Just got engaged? What to do next
Congratulations, you’re engaged! Now what?
An engagement is such an exciting time, and many couples can’t wait to start planning their wedding. There are important decisions to be made around wedding planners, guest lists, and table plans – but many new couples make the mistake of overlooking 3 crucial steps.
Getting married abroad? Prepare your paperwork
Deciding the venue of your nuptials will be one of the first things on your mind. If you decide to marry abroad, there are additional steps you need to take. Failing to prepare your paperwork in advance is one of the most common difficulties that couples run into when they marry abroad – don’t let it happen to you!
Depending on the laws of the country, you will be required to bring along various documentation with you to get married. You might need to obtain a Certificate of No Impediment, or CNI, from the UK government, to demonstrate that there is no objection to you getting married.
One of the safest ways to check is to contact the specific registry office where you will be getting married. If you are using a travel agency to help plan the wedding, they may also be able to advise you on what documents to bring along and whether you need a solicitor to certify any of your documents.
Review your Will
Reviewing and creating a Will is one of the most crucial steps to protect you and your new fiancé.
Many couples do not know that as an unmarried partner, your partner may not have a say in important subjects such as your funeral arrangements. A cohabiting couple has no special legal status. This means that if the surviving partner does not jointly own the property, they may be made homeless as the property is distributed according to the rules of intestacy.

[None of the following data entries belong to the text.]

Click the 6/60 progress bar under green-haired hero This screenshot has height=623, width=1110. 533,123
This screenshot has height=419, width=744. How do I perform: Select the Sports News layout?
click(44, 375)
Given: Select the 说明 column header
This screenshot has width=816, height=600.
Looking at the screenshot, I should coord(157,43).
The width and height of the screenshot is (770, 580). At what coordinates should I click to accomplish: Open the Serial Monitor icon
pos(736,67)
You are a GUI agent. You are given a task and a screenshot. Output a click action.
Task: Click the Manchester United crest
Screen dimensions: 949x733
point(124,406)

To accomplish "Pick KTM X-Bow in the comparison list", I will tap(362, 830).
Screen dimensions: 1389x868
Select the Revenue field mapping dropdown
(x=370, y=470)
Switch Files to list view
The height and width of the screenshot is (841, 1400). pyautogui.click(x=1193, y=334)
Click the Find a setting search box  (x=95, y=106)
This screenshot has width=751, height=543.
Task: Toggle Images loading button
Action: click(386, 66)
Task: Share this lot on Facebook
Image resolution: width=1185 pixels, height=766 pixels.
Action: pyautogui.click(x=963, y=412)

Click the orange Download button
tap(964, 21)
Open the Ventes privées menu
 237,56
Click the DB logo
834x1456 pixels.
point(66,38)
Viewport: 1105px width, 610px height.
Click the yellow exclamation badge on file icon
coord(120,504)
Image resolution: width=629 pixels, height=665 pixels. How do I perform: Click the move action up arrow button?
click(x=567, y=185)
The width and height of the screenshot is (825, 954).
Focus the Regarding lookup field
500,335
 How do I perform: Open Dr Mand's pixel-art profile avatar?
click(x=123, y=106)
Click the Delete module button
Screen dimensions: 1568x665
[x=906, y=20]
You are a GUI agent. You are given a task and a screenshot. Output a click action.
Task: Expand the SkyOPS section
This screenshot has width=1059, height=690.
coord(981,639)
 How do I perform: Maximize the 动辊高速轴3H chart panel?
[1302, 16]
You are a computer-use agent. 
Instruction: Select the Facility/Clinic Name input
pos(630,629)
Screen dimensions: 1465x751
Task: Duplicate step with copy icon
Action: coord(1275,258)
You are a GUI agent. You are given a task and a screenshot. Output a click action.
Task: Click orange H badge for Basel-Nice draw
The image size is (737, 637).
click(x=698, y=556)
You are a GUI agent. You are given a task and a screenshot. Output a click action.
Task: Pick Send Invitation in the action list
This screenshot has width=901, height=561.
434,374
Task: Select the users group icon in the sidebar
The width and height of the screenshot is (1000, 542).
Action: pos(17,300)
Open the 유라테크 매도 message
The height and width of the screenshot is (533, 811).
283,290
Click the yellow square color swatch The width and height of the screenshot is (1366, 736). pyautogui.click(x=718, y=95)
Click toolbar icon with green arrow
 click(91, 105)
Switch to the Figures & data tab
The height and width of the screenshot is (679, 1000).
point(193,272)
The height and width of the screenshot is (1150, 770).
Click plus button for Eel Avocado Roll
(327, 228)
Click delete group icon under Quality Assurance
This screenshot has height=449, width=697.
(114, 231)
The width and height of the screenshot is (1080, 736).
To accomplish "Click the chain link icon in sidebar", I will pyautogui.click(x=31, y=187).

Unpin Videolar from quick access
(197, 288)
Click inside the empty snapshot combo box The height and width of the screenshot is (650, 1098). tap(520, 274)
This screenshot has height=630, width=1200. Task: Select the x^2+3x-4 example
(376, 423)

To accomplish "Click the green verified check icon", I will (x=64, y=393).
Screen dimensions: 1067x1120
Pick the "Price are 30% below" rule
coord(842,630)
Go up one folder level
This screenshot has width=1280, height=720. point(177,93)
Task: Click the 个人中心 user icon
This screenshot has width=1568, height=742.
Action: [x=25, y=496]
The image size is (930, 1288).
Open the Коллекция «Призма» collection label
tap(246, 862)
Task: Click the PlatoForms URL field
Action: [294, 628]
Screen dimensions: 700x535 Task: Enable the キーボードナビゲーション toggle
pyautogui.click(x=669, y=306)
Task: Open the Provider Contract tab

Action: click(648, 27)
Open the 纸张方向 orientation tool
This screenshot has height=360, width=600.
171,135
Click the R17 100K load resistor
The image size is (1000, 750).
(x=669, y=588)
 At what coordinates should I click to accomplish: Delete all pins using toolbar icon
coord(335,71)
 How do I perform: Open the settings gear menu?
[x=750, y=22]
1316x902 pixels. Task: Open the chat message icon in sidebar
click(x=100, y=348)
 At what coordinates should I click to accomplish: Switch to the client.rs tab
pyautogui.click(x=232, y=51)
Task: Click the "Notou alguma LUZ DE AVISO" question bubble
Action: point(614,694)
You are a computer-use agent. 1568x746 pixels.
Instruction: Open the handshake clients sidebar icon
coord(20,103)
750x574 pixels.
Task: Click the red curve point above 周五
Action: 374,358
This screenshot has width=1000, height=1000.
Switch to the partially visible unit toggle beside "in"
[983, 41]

It is also not widely known that upon marriage, any existing Will is automatically revoked and void. This means that even if you are happy with your current Will, it will become void after your wedding and you should still make a new Will to ensure that your wishes will be followed if you die.
If you would like to protect your fiancé before your wedding but not recreate your Will all over again afterwards, you can create a Will in contemplation of marriage. Creating your Will in contemplation of marriage ensures that your Will won’t be revoked upon your marriage and will remain valid after your nuptials, while keeping your fiancé protected before the big day.
Consider a pre-nuptial agreement
A pre-nuptial agreement is a formal contract entered into by a couple prior to marriage, which defines how their assets will be divided in the event of separation or divorce.
Creating a pre-nuptial agreement can provide peace of mind to both parties before entering into the serious commitment of marriage. It does not mean that a couple believes they will get divorced but solidifies the agreement between both parties and ensures that any financial expectations are understood between a couple before they marry.
If you have substantial assets or have children from a previous marriage, it makes sense to ensure you protect your wealth in a manner that is fair and reasonable. We will work with you to draft a pre-nuptial agreement that stands a solid chance of being upheld in court.
Similarly, if you have been asked to sign a pre-nuptial agreement, we can advise as to whether the document drafted is fair and advise on the future impact such an agreement could have on your finances.
If circumstances change during your marriage, you can update your agreement. This is called a post-nuptial agreement.
If you are unsure if you need a pre-nuptial or post-nuptial agreement or would like to discuss your circumstances with a solicitor, our family law team can advise you. Call us today on 01273 604123 or email firstname.lastname@example.org.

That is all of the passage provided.